Deadly bacteria infection overwhelmed MCRD recruit
    
     http://www.signonsandiego.com/news/metro/20021224-9999_1m24sick.html

      By Jeanette Steele
      UNION-TRIBUNE STAFF WRITER

      December 24, 2002

      The Marine recruit who died Dec. 15 had an overwhelming meningococcal bacteria infection, which is different from the streptococcus A that infected 185 other recruits and hospitalized many of them with pneumonia last week, military officials said yesterday.

      No one else at the 5,000-person Marine Corps Recruit Depot has shown symptoms or been diagnosed with a meningococcal infection, said Capt. John Malone, medical services director at Naval Medical Center San Diego.

      It was purely chance that the two separate bacteria - meningococcal and strep A - hit the recruit population at the same time, Malone said.

      Officials discount the possibility of bio-terrorism. "It is an absolute coincidence," Malone said. "This has just been an unfortunate chain of events."
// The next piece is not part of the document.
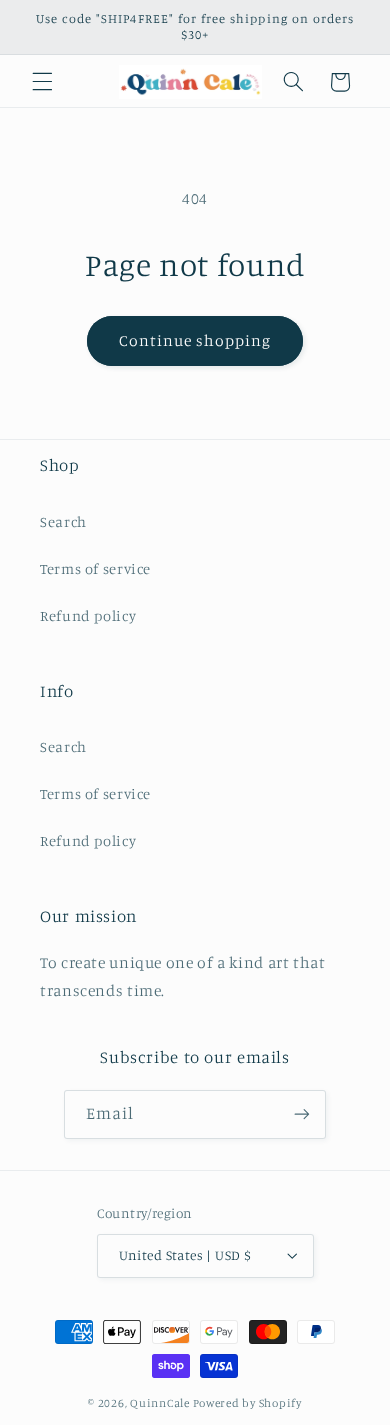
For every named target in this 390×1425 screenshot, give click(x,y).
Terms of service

      Other members of Pvt. Miguel Zavala's platoon received a special oral antibiotic the day he died that should safeguard them against the bacteria, Malone said.
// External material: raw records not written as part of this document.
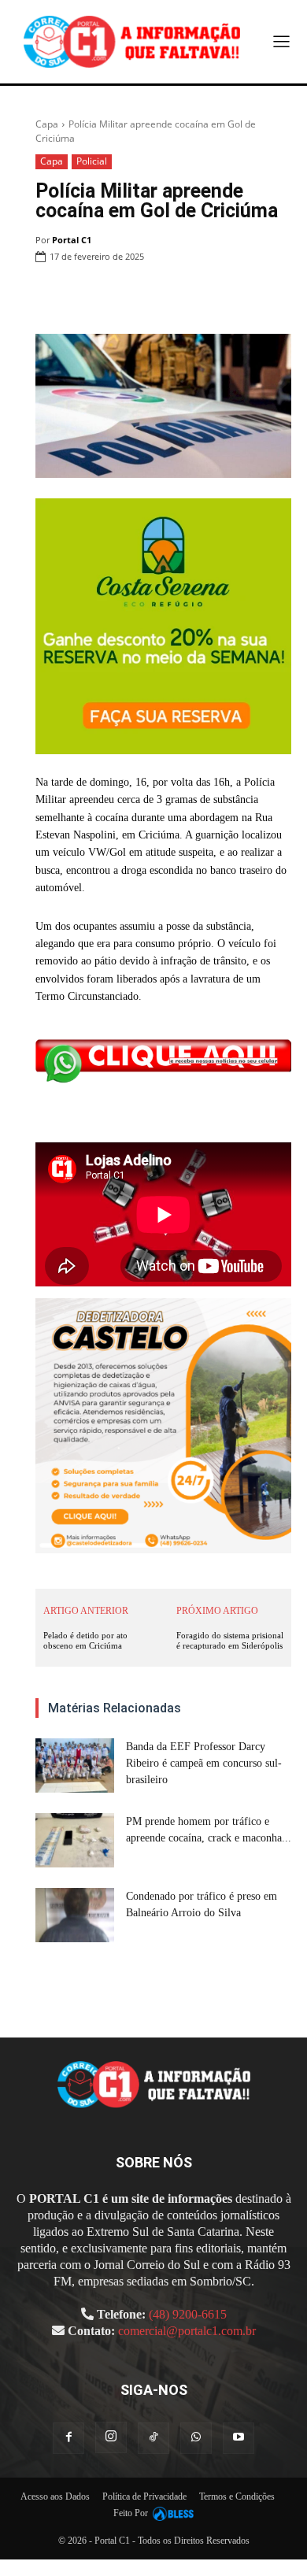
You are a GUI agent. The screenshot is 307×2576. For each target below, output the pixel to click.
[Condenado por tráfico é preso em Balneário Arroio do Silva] (74, 1915)
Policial (91, 161)
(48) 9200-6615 (188, 2314)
      That precautionary measure was taken because doctors suspected, and now have confirmed, that a meningococcal infection was one of two possible causes.

      Doctors saw no need to give the antibiotic, called levofloxacin, to all 4,500 recruits and the depot staff because no one else showed symptoms of the rapid-moving infection that killed Zavala within hours, Malone said.
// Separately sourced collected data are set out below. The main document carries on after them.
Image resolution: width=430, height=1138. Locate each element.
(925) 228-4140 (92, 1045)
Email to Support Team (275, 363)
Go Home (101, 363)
      Recruits in other platoons and the public are not at risk because the bacteria is only spread to others in the same living area, he said. Zavala, a 18-year-old recruit from Greenfield, never left the base after arriving.

      "You have to be in the same household," Malone said. "You don't get it by just walking across the parade ground."

      All recruits entering MCRD are vaccinated against the meningococcal bacteria, which usually affects young people. Still, Malone said the vaccine isn't always effective, as in Zavala's case.

      One recruit remains in critical condition from the strep A-related pneumonia outbreak that hit the depot the week before Zavala's death. More than 126 people were hospitalized with pneumonia, though not all were related to strep A, officials have said.

      Doctors tested 2,700 MCRD personnel and 185 were found with the strep A bacteria, though not all became sick.

      Two recruits with non-strep pneumonia were admitted to the hospital over the weekend. Seven MCRD personnel are hospitalized there with various ailments, said Doug Sayers, a San Diego Navy hospital spokesman.